**What this task involves**
Set out all of the entries below as a numbered list, leaving out any blank lines.

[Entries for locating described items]

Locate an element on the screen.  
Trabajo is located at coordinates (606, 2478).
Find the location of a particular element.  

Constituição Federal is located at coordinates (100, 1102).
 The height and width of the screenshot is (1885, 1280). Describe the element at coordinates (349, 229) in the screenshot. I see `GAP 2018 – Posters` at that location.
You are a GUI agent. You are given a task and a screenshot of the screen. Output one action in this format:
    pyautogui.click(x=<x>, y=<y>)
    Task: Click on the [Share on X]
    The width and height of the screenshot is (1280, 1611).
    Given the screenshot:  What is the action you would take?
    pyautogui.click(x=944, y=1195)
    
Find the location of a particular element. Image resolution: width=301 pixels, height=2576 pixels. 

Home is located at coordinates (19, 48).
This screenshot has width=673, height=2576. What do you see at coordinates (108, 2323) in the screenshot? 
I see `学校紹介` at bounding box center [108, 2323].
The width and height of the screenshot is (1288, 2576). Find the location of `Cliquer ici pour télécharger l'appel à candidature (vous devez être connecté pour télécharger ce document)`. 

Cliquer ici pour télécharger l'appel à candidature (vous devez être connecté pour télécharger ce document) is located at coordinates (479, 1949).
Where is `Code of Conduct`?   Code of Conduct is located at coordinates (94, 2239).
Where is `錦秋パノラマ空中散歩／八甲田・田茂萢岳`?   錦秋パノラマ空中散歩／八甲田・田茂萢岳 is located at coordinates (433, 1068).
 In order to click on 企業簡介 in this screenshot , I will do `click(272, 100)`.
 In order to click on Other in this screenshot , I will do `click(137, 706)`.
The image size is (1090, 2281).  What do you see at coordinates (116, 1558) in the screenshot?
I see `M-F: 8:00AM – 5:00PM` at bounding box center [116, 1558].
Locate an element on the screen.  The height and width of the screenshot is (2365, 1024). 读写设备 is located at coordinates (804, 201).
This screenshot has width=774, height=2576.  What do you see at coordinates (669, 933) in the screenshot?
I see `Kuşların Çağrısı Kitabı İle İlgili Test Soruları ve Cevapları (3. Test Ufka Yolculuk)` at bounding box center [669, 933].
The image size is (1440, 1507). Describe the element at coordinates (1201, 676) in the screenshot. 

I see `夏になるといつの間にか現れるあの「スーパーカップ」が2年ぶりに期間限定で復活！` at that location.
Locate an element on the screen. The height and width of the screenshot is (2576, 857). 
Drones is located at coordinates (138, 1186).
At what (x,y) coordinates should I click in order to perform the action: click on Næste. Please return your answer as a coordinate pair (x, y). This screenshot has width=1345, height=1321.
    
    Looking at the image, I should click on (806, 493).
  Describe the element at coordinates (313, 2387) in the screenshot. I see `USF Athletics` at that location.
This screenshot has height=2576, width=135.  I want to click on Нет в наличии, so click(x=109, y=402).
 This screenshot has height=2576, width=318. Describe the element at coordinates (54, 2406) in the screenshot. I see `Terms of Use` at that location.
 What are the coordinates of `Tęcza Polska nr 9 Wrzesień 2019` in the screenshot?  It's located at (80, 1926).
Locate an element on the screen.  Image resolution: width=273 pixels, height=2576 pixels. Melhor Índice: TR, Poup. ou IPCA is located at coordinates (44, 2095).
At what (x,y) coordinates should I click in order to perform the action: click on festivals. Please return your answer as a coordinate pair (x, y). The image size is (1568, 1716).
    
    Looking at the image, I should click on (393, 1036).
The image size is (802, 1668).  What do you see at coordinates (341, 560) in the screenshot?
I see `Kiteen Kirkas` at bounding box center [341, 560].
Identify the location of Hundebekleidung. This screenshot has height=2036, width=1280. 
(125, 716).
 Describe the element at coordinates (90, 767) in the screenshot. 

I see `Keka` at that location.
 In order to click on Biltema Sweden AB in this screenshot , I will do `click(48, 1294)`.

**Answer below**
1. Locate an element on the screen.  
2. Trabajo is located at coordinates (606, 2478).
3. Find the location of a particular element.  
4. Constituição Federal is located at coordinates (100, 1102).
5.  The height and width of the screenshot is (1885, 1280). Describe the element at coordinates (349, 229) in the screenshot. I see `GAP 2018 – Posters` at that location.
6. You are a GUI agent. You are given a task and a screenshot of the screen. Output one action in this format:
7.     pyautogui.click(x=<x>, y=<y>)
8.     Task: Click on the [Share on X]
9.     The width and height of the screenshot is (1280, 1611).
10.     Given the screenshot:  What is the action you would take?
11.     pyautogui.click(x=944, y=1195)
12. Find the location of a particular element. Image resolution: width=301 pixels, height=2576 pixels. 
13. Home is located at coordinates (19, 48).
14. This screenshot has width=673, height=2576. What do you see at coordinates (108, 2323) in the screenshot? 
15. I see `学校紹介` at bounding box center [108, 2323].
16. The width and height of the screenshot is (1288, 2576). Find the location of `Cliquer ici pour télécharger l'appel à candidature (vous devez être connecté pour télécharger ce document)`. 
17. Cliquer ici pour télécharger l'appel à candidature (vous devez être connecté pour télécharger ce document) is located at coordinates (479, 1949).
18. Where is `Code of Conduct`?   Code of Conduct is located at coordinates (94, 2239).
19. Where is `錦秋パノラマ空中散歩／八甲田・田茂萢岳`?   錦秋パノラマ空中散歩／八甲田・田茂萢岳 is located at coordinates (433, 1068).
20.  In order to click on 企業簡介 in this screenshot , I will do `click(272, 100)`.
21.  In order to click on Other in this screenshot , I will do `click(137, 706)`.
22. The image size is (1090, 2281).  What do you see at coordinates (116, 1558) in the screenshot?
23. I see `M-F: 8:00AM – 5:00PM` at bounding box center [116, 1558].
24. Locate an element on the screen.  The height and width of the screenshot is (2365, 1024). 读写设备 is located at coordinates (804, 201).
25. This screenshot has width=774, height=2576.  What do you see at coordinates (669, 933) in the screenshot?
26. I see `Kuşların Çağrısı Kitabı İle İlgili Test Soruları ve Cevapları (3. Test Ufka Yolculuk)` at bounding box center [669, 933].
27. The image size is (1440, 1507). Describe the element at coordinates (1201, 676) in the screenshot. 
28. I see `夏になるといつの間にか現れるあの「スーパーカップ」が2年ぶりに期間限定で復活！` at that location.
29. Locate an element on the screen. The height and width of the screenshot is (2576, 857). 
30. Drones is located at coordinates (138, 1186).
31. At what (x,y) coordinates should I click in order to perform the action: click on Næste. Please return your answer as a coordinate pair (x, y). This screenshot has width=1345, height=1321.
32.     Looking at the image, I should click on (806, 493).
33.   Describe the element at coordinates (313, 2387) in the screenshot. I see `USF Athletics` at that location.
34. This screenshot has height=2576, width=135.  I want to click on Нет в наличии, so click(x=109, y=402).
35.  This screenshot has height=2576, width=318. Describe the element at coordinates (54, 2406) in the screenshot. I see `Terms of Use` at that location.
36.  What are the coordinates of `Tęcza Polska nr 9 Wrzesień 2019` in the screenshot?  It's located at (80, 1926).
37. Locate an element on the screen.  Image resolution: width=273 pixels, height=2576 pixels. Melhor Índice: TR, Poup. ou IPCA is located at coordinates (44, 2095).
38. At what (x,y) coordinates should I click in order to perform the action: click on festivals. Please return your answer as a coordinate pair (x, y). The image size is (1568, 1716).
39.     Looking at the image, I should click on (393, 1036).
40. The image size is (802, 1668).  What do you see at coordinates (341, 560) in the screenshot?
41. I see `Kiteen Kirkas` at bounding box center [341, 560].
42. Identify the location of Hundebekleidung. This screenshot has height=2036, width=1280. 
43. (125, 716).
44.  Describe the element at coordinates (90, 767) in the screenshot. 
45. I see `Keka` at that location.
46.  In order to click on Biltema Sweden AB in this screenshot , I will do `click(48, 1294)`.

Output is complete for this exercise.